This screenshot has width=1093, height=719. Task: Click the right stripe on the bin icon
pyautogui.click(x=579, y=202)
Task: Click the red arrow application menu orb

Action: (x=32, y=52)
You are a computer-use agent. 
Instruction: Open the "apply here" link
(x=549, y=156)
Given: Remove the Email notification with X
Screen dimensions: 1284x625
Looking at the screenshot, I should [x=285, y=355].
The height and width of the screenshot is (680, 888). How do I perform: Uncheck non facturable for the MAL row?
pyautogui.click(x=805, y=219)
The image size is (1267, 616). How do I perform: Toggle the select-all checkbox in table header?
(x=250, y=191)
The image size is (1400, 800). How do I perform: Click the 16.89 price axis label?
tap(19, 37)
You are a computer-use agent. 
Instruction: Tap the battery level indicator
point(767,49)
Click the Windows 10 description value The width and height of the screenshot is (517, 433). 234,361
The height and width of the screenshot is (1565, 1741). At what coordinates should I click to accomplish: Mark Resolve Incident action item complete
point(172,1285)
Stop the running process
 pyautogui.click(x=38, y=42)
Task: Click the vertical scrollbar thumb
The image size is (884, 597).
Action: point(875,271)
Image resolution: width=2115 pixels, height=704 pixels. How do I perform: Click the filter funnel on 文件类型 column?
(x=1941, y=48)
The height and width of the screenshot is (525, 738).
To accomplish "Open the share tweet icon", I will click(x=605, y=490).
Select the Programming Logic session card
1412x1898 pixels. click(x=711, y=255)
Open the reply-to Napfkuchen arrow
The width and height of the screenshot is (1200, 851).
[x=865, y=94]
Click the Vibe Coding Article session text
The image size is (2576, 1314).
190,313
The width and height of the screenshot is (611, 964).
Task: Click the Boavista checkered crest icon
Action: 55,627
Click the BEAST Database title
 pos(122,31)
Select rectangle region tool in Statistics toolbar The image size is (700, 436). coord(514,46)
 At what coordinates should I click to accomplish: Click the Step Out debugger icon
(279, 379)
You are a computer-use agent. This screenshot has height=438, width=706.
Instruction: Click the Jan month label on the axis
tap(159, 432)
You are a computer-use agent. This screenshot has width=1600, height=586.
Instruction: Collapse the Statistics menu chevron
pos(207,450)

----

Search the material for the string "agent" and return each line that has it.

▸ Task response
You are a computer-use agent. 
You are a computer-use agent. 
You are a computer-use agent. This screenshot has height=438, width=706.
You are a computer-use agent. This screenshot has width=1600, height=586.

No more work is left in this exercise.